I want to convert from a transaction date into a timeseries using the product name as a unique key. I have done that, but I was not pleased with my implementation as I am certain there are better ways of doing it. Probably a bit nit picky, but I am trying to learn the language better.

# Creates a new row for the timeseries dataframe
function newRow(row)::DataFrame
    new_row = DataFrame(Name=row.Name, SKU=row.SKU, L2=row.L2, L3=row.L3)
    for date in Date(2019, 1):Dates.Month(1):Date(2020, 12)
        new_row [string(date)] = 0
    end
    return new_row 
end

# Converts the transaction data into timeseries data
function makeTimeSeries(data)::DataFrame
    # Init ts
    ts = DataFrame()
    append!(ts,newRow(data[1,:]))

    # Build row by row
    map(eachrow(data)) do row

        # Check to see if it is new
        did_find = false
        for (i, name) in enumerate(ts.Name)
            if row.Name == name
                did_find = true
                ts[i,:][string(row.Date)] += row.Qty
                break
            end
        end

        # Add Product to dataframe if it is new
        if !did_find
            append!(ts, newRow(row))
            last(ts)[string(row.Date)] += row.Qty       
        end 
    end
    return ts
end

I feel like there is probably a more julian way of transforming this data, but I am unsure of how I would go about that.
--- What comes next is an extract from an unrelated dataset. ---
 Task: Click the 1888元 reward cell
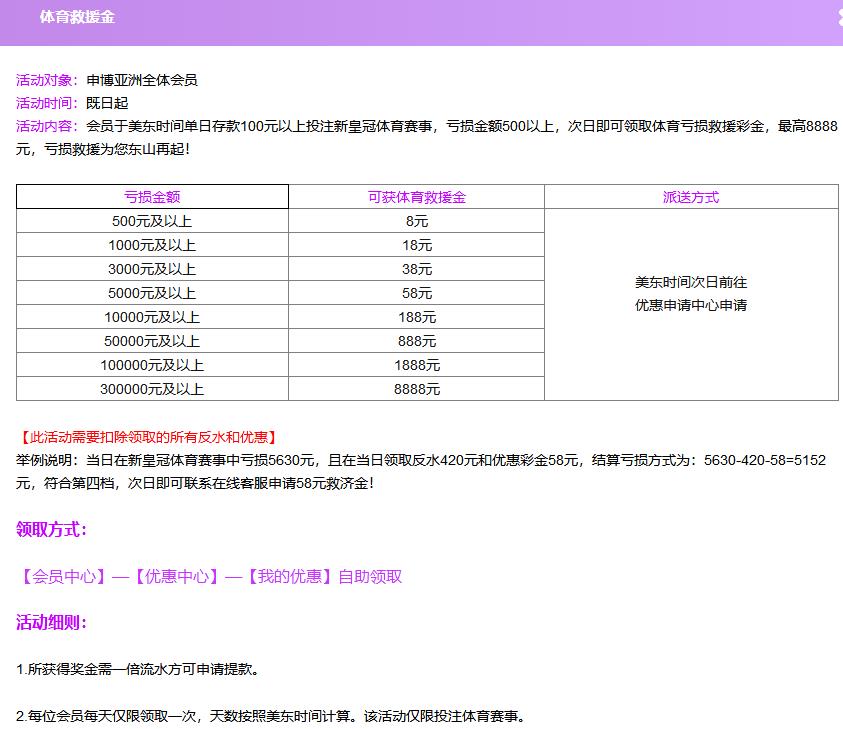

I’m not entirely sure why my allocations are so high, and I feel like the transformation should be quicker from what I have seen from julia so far. Nothing obvious jumped out at me in the performance documentation, though I am still fairly new.

@time ts = makeTimeSeries(data)
  4.693930 seconds (94.55 M allocations: 2.512 GiB, 12.47% gc time)
856×28 DataFrame. Omitted printing of 21 columns
│ Row │ Name                                  │ SKU            │ L2           │ L3                  │ 2019-01-01 │ 2019-02-01 │ 2019-03-01 │  
│     │ String                                │ String         │ String       │ String              │ Int64      │ Int64      │ Int64      │

Anyways, any advice the community can give would be greatly appreciated

groupby(data, :Name) ? also looks like you want: Reshaping · DataFrames.jl

Sorry, I don’t quite understand all your code. But here is a way to get a time-period for a panel data frame

julia> df = DataFrame(group = repeat(["group$i" for i in 1:10], 10), val = rand(100));

julia> transform!(groupby(df, "group"), "val" => (t -> 1:length(t)) => "timeperiod");

What language are you coming over from? That may help us understand what you want better

1 Like

I am coming from a cpp background mainly, though I have spent a fair bit of time in many languages like python, rust, javascript, dart, etc. I like learning languages and seeing how different groups think and solve different problems. This effort is mainly that I think excel is boring to solve this problem. I have shifted from en engineering to a product management roll, which is all well and good, but my hobby is learning languages and trying them out.

Main issue being is I can throw a few pivot tables down and have the data moved around exactly how I want, but that is not a fair comparison because I know excel, and data analysis is hardly the domain of excel. I want to do much more in depth visualizations and filtering than I am currently able to do.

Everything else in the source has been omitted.